TASK BRIEF:
Every entry is to be transcribed as it stands. Images stay out.

[Stored records]
· · ·

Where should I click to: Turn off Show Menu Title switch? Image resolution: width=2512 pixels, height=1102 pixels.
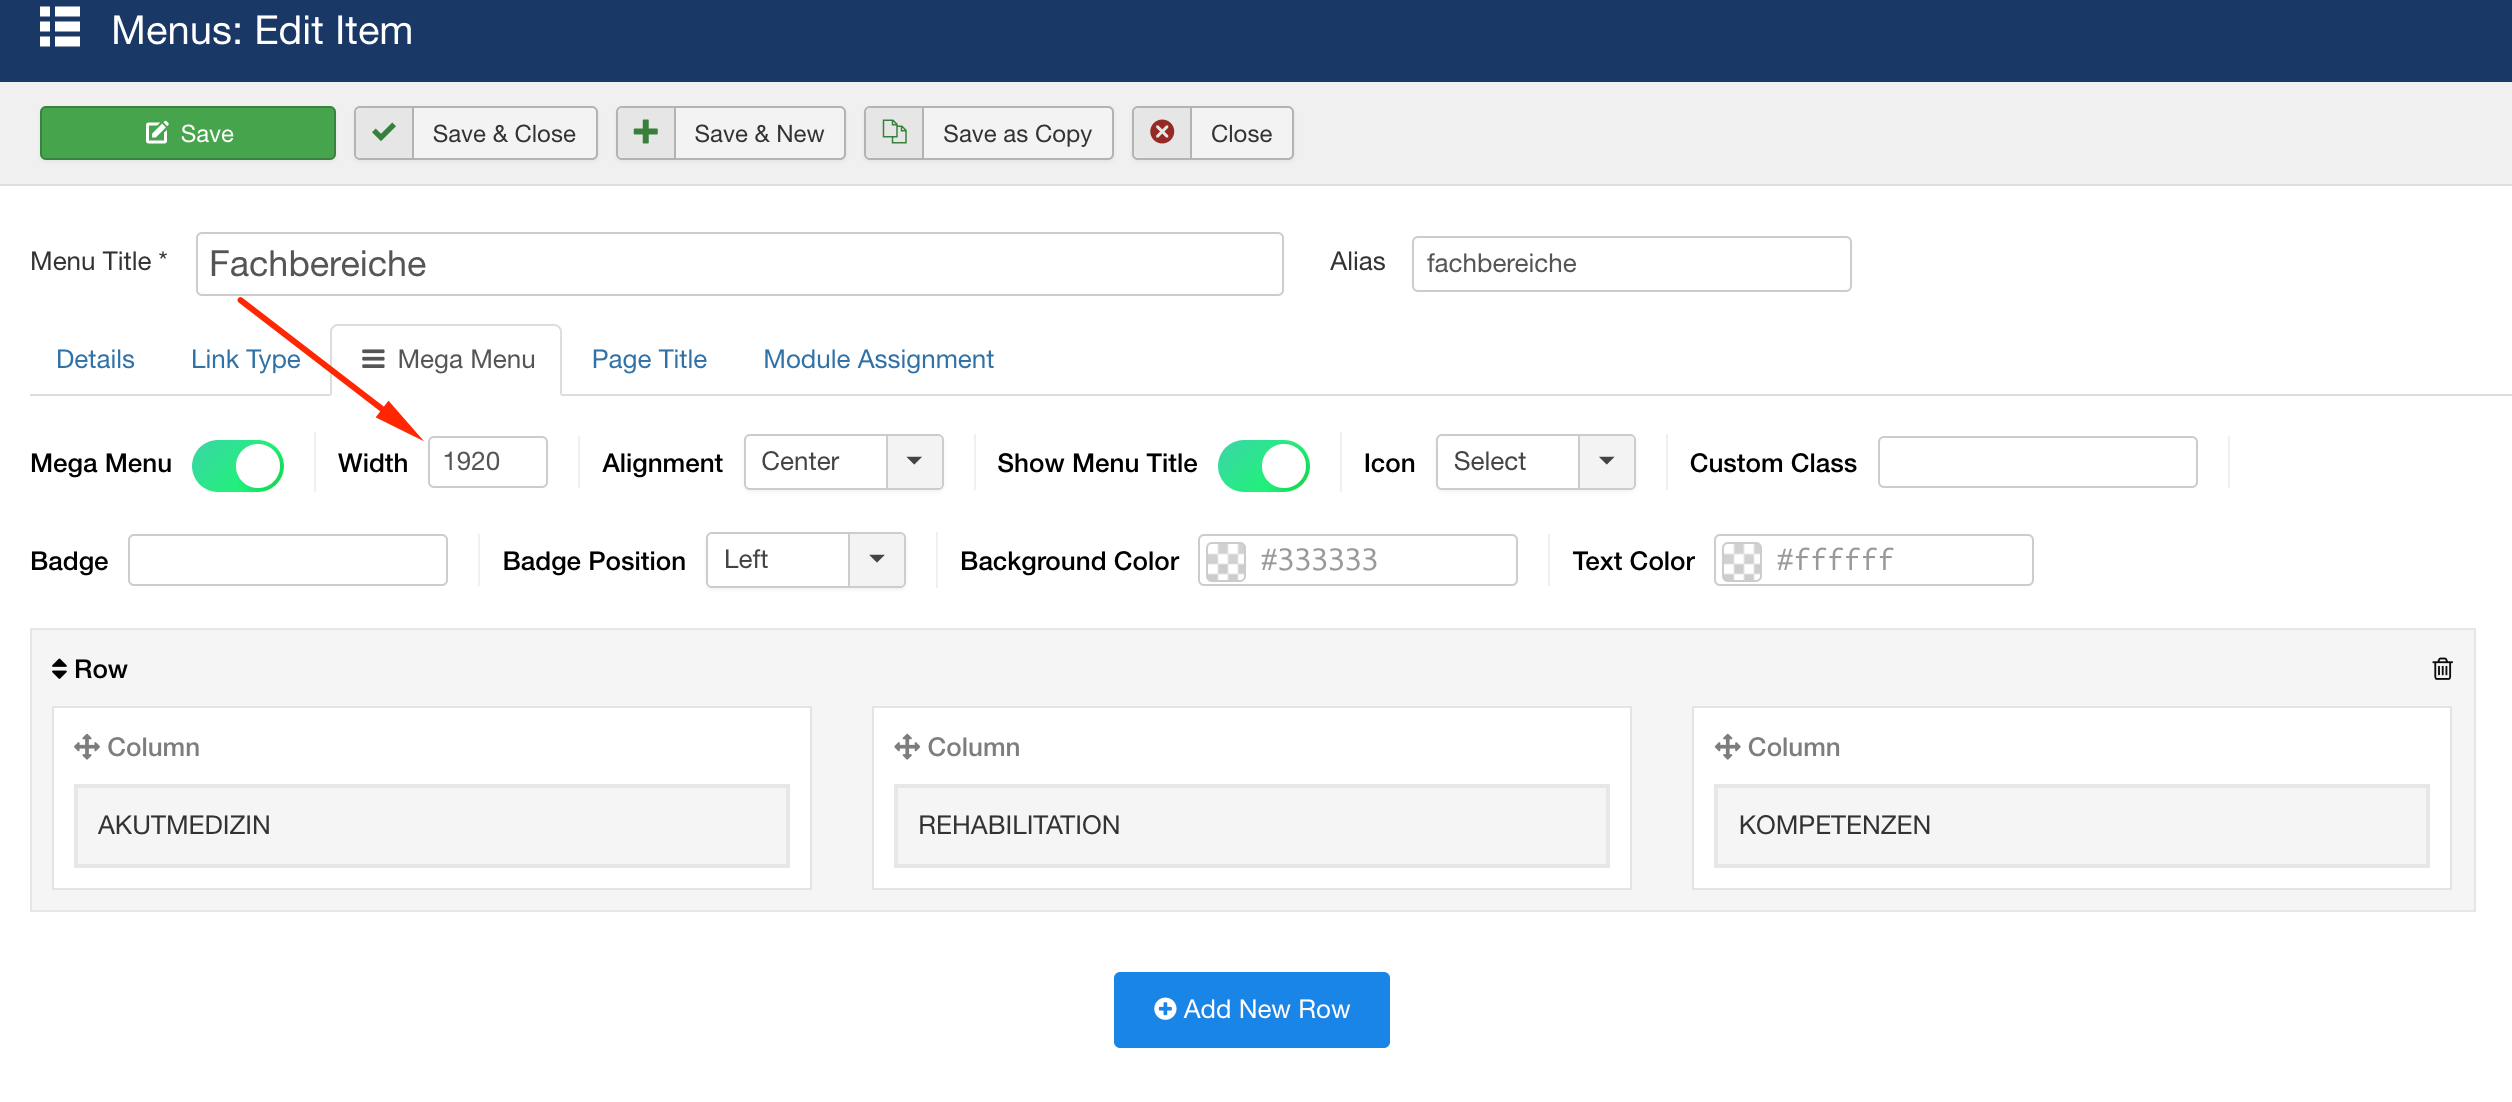[1263, 465]
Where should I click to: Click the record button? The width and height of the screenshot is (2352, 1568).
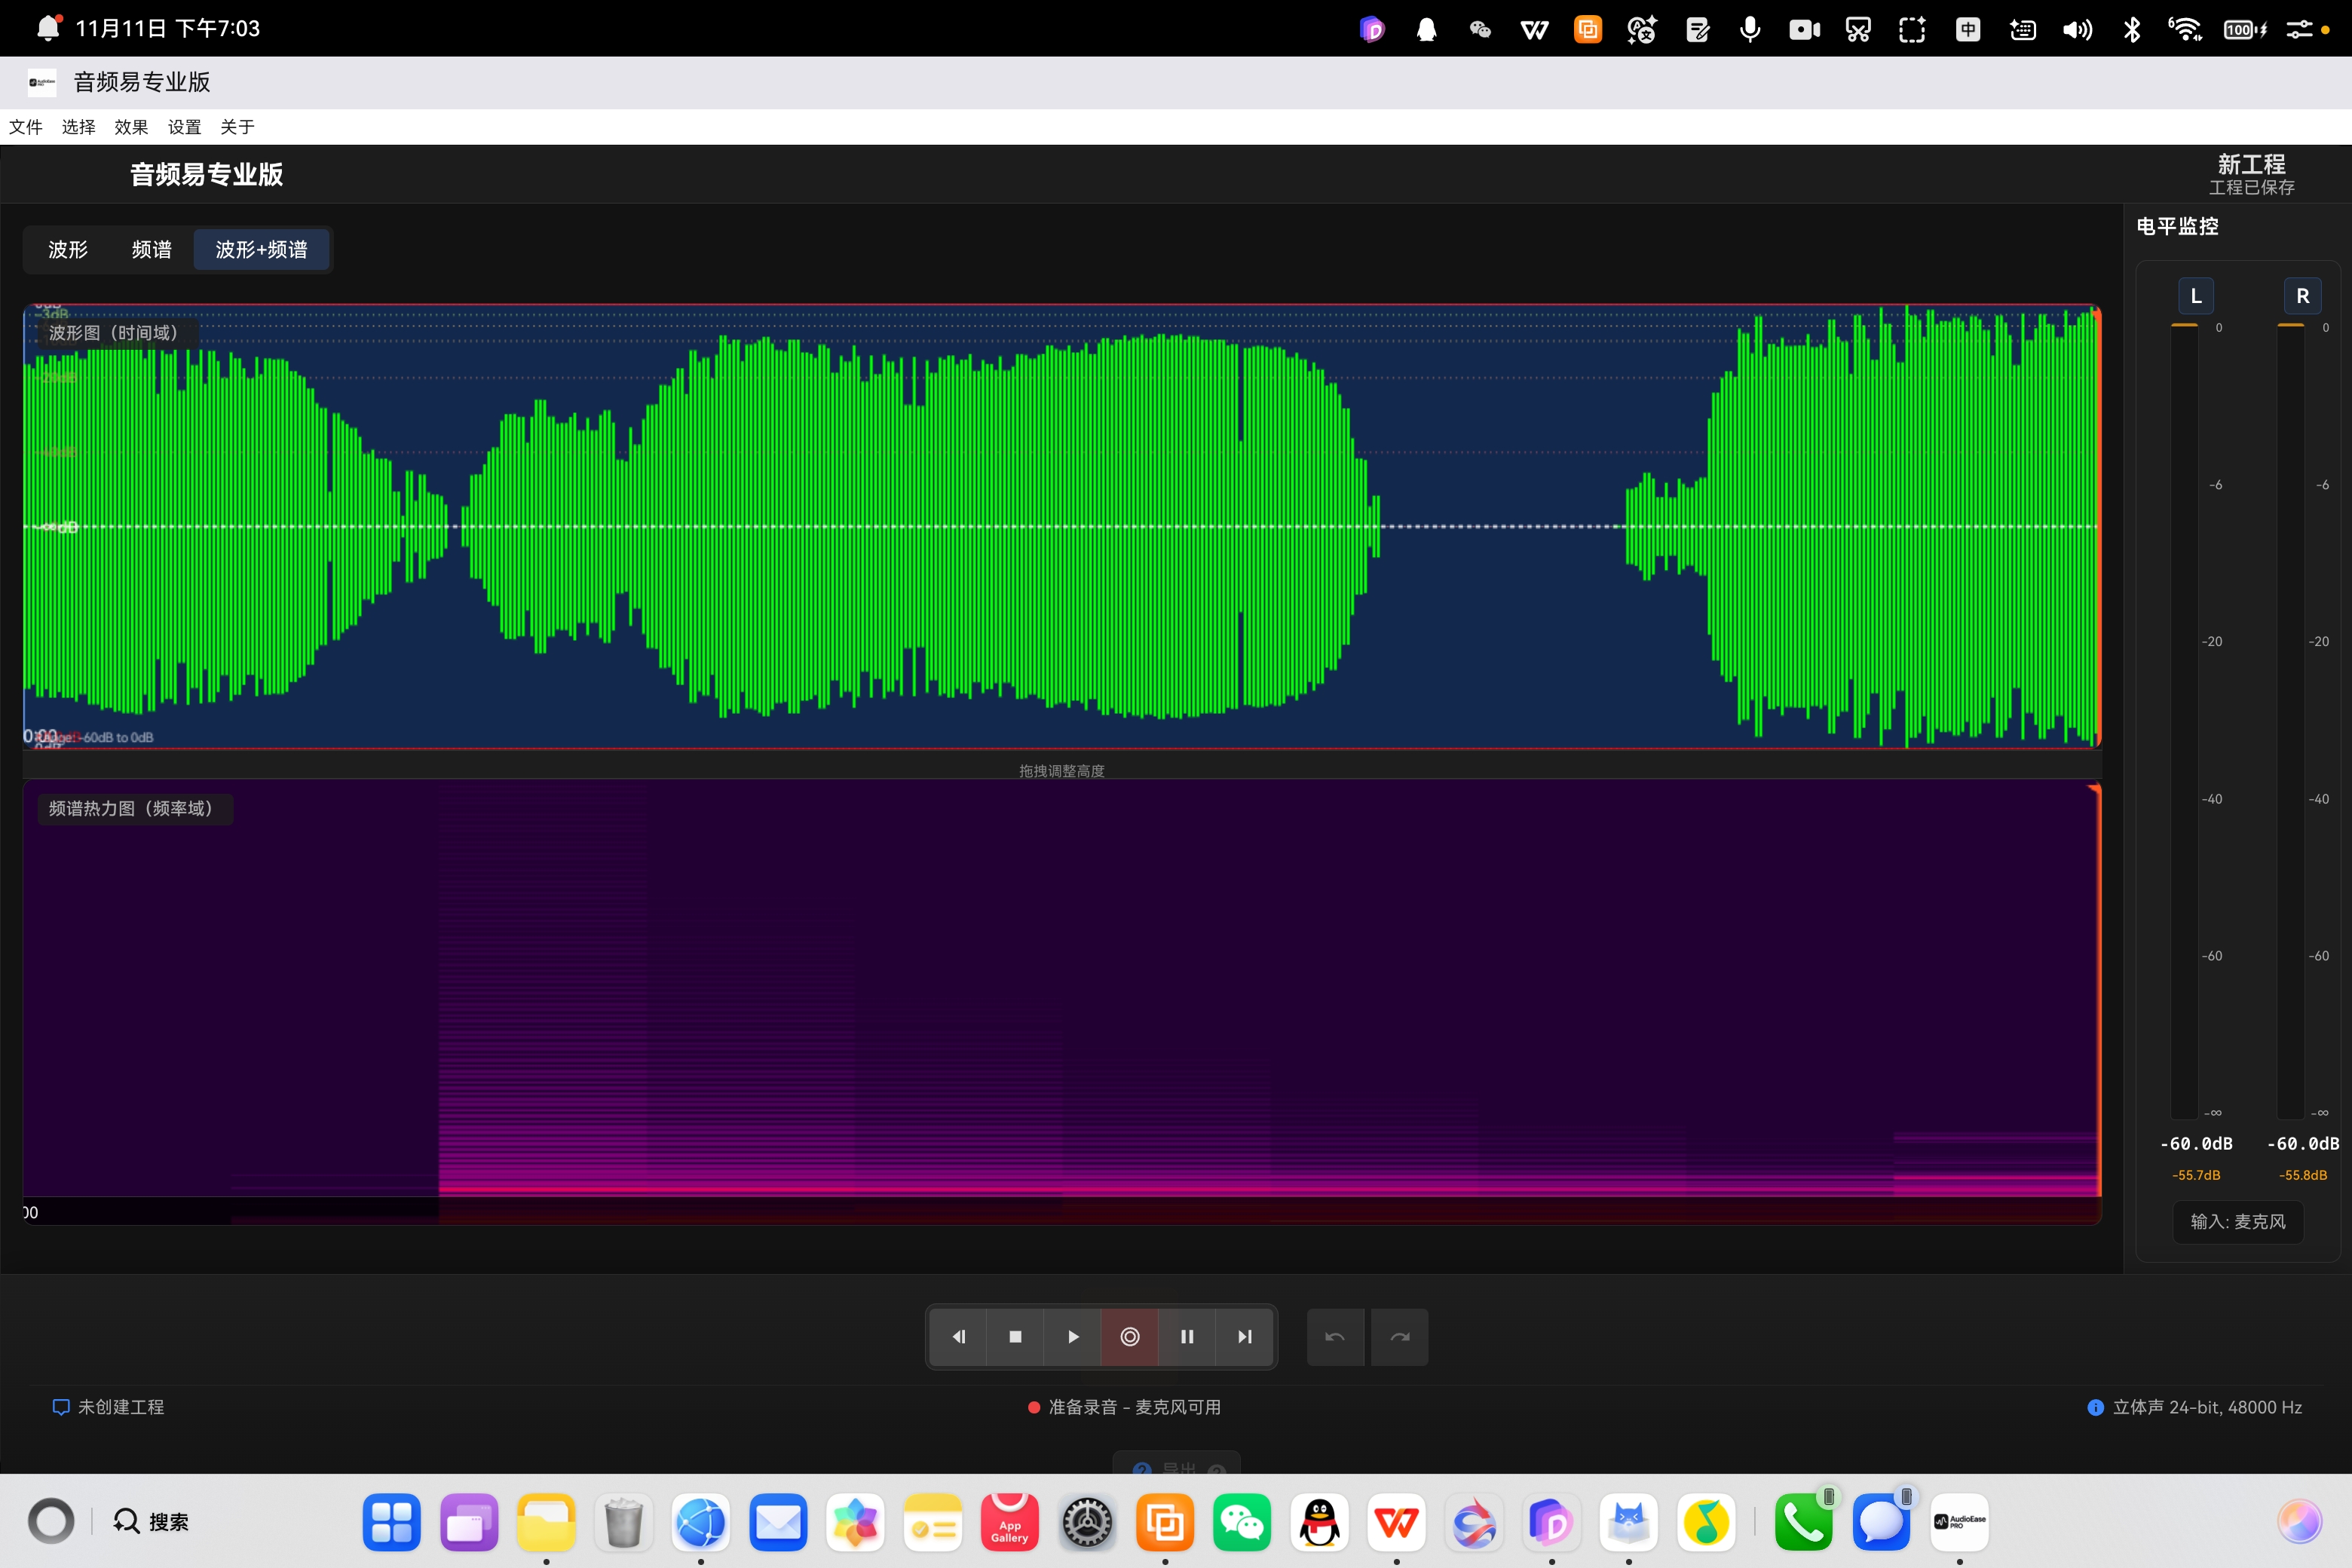click(1129, 1336)
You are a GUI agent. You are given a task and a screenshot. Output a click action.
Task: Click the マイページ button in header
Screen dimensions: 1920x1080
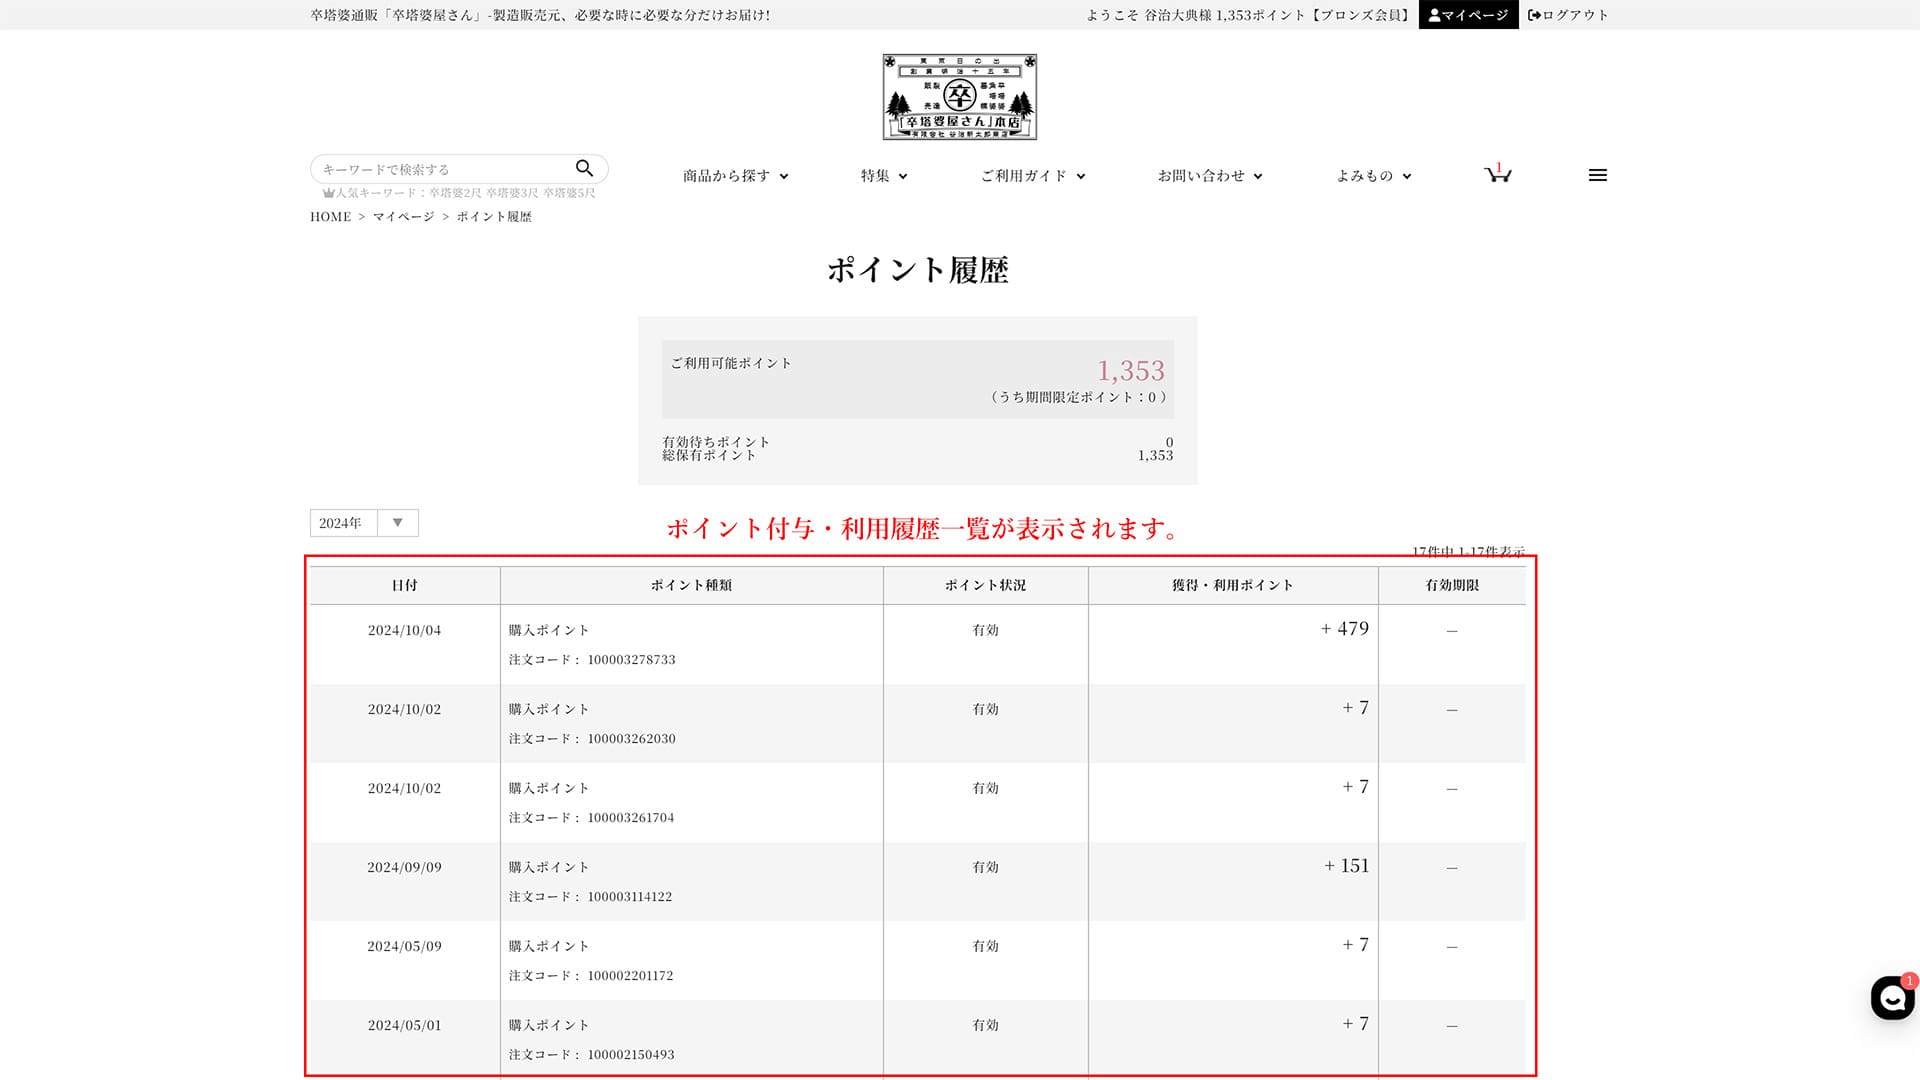tap(1468, 15)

· · ·

YOUR RESPONSE:
Where should I click to: Turn off Show Menu Title switch? Image resolution: width=2512 pixels, height=1102 pixels.
[1263, 465]
Where should I click to: Click the record button? The width and height of the screenshot is (2352, 1568).
click(1129, 1336)
You are a GUI agent. You are given a task and a screenshot. Output a click action.
Task: Click the マイページ button in header
Screen dimensions: 1920x1080
tap(1468, 15)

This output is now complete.